- **ACTION ITEM**: Reproduce every entry exactly and leave its pictures out.

- **SUPPLIED MATERIAL**:
+-------+

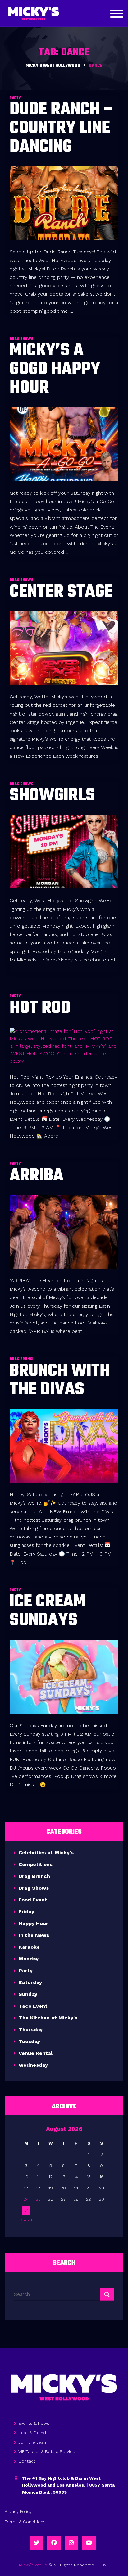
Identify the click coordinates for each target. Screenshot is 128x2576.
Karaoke (29, 1947)
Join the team (33, 2442)
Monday (29, 1959)
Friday (26, 1912)
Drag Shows (34, 1888)
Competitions (36, 1864)
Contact (26, 2461)
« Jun (26, 2219)
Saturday (30, 1982)
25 (38, 2199)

+-------+

- **RESULT OF THIS EXERCISE**:
Identify the click coordinates for each target. Screenshot is 128x2576.
Karaoke (29, 1947)
Join the team (33, 2442)
Monday (29, 1959)
Friday (26, 1912)
Drag Shows (34, 1888)
Competitions (36, 1864)
Contact (26, 2461)
« Jun (26, 2219)
Saturday (30, 1982)
25 (38, 2199)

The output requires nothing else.